The only good use we have ever found for rope/cable type saws in when grubbing out large stumps. When the hole is too deep for using chopping tools but not deep enough to easily use a saw, you can loop the rope/cable saw under a root and then have two people saw almost like using a crosscut saw.


----------



## TahoeBC (Apr 11, 2006)

DoTheWork_RideTheTrail said:


> I wondered if anyone here has seen any worthwhile rope/cable type saws that would be lighter and more compact.


The Pocket chainsaw works pretty dam good and packs up small.









http://forums.mtbr.com/showpost.php?p=7039255&postcount=17


----------



## radair (Dec 19, 2002)

Silky Gomboy - awesome saw, cuts on the pull stroke and is long enough to cut through big stuff. Not cheap but will outlast many saws if you keep it out of the dirt. I also have a chainsaw-in-a-can and have cut relatively huge stuff with it; better if you have multiple people to swap off.

Gomboy link


----------



## Guest (Nov 7, 2010)

Take Down Buck Saw


----------



## Fattirewilly (Dec 10, 2001)

*10 inch folding Corona Saw*

We buy these at Lowes for $18-$20. They work very well for 5-6 inch hardwood and up to seven or 8 inch softwoods. However they can do much more as shown in this pic that was sent to me a while ago.

The 10" saws fold nicely and fit in a backpack. As a bonus, you can open it up and swing it like a machete at light brush, grass, or briers.

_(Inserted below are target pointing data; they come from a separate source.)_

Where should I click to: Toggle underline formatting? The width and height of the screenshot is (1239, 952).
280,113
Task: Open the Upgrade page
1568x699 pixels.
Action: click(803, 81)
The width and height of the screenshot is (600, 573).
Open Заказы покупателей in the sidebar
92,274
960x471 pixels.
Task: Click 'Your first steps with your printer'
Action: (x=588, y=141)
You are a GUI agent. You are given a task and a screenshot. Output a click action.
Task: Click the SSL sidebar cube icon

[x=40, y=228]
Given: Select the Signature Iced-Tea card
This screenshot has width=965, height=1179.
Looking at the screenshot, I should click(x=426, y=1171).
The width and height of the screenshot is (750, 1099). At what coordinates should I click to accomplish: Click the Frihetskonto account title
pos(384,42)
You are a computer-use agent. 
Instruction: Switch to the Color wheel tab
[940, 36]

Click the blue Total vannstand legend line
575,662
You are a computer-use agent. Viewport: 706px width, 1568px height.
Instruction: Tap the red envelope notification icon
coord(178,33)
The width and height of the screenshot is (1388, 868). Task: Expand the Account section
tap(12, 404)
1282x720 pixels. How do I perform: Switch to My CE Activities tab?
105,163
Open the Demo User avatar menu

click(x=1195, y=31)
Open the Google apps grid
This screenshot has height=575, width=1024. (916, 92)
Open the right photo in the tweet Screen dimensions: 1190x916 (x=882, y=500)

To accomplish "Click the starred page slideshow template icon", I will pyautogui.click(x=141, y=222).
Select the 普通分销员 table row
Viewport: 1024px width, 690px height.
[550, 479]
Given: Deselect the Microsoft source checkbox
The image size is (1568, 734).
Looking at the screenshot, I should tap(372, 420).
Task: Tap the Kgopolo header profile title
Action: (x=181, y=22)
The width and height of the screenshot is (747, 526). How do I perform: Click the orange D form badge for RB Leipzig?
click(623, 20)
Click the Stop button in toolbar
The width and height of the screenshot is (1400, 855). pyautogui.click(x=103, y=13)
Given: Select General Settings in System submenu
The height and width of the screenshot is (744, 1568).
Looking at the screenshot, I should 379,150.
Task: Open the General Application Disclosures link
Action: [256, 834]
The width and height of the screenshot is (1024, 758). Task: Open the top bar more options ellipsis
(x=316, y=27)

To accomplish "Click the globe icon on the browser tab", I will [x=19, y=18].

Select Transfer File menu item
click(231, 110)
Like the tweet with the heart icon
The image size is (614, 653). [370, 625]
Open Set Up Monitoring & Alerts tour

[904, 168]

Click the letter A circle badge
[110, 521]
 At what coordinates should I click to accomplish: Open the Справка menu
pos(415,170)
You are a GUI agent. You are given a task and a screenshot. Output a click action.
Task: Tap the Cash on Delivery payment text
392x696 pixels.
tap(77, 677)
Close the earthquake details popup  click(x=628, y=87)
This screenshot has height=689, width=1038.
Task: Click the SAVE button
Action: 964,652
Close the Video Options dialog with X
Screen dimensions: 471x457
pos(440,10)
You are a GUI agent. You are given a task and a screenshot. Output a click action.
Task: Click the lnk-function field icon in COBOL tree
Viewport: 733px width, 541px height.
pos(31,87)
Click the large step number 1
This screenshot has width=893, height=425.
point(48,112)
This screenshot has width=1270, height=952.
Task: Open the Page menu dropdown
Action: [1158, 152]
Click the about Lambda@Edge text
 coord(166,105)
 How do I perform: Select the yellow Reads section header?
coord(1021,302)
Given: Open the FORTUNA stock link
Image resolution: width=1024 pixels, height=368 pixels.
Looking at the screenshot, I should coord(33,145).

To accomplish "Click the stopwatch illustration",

We occasionally buy a Silky Big Boy as a thank you for a dedicated volunteer, and they're a step up from the Corona, but at $20 vs $60???


----------



## MartyW (Dec 13, 2004)

+ 1 for the Corona 10 inch..opens quickly. Great value.


----------



## crank1979 (Feb 3, 2006)

I strap a 24" bow saw to my bag using only the straps on the bag with no problems. First time out I thought I'd be wearing it in the back of the head but no problems.


----------



## s0ckeyeus (Jun 20, 2008)

tduro said:


> This saw looks good, but I never tried one. http://www.campmor.com/trailblazer-sawvivor-saw.shtml


These are good saws too. I have one for camping. It folds up nicely and cuts well. It's super light.


----------



## Dace (Apr 19, 2007)

I have the K-24 and I have to say it has been amazing for all the work I have done on the trails, I slide it in the scabbard and it stays put nicley,

http://karlkuemmerling.com/store/product772.html

http://karlkuemmerling.com/store/product819.html


----------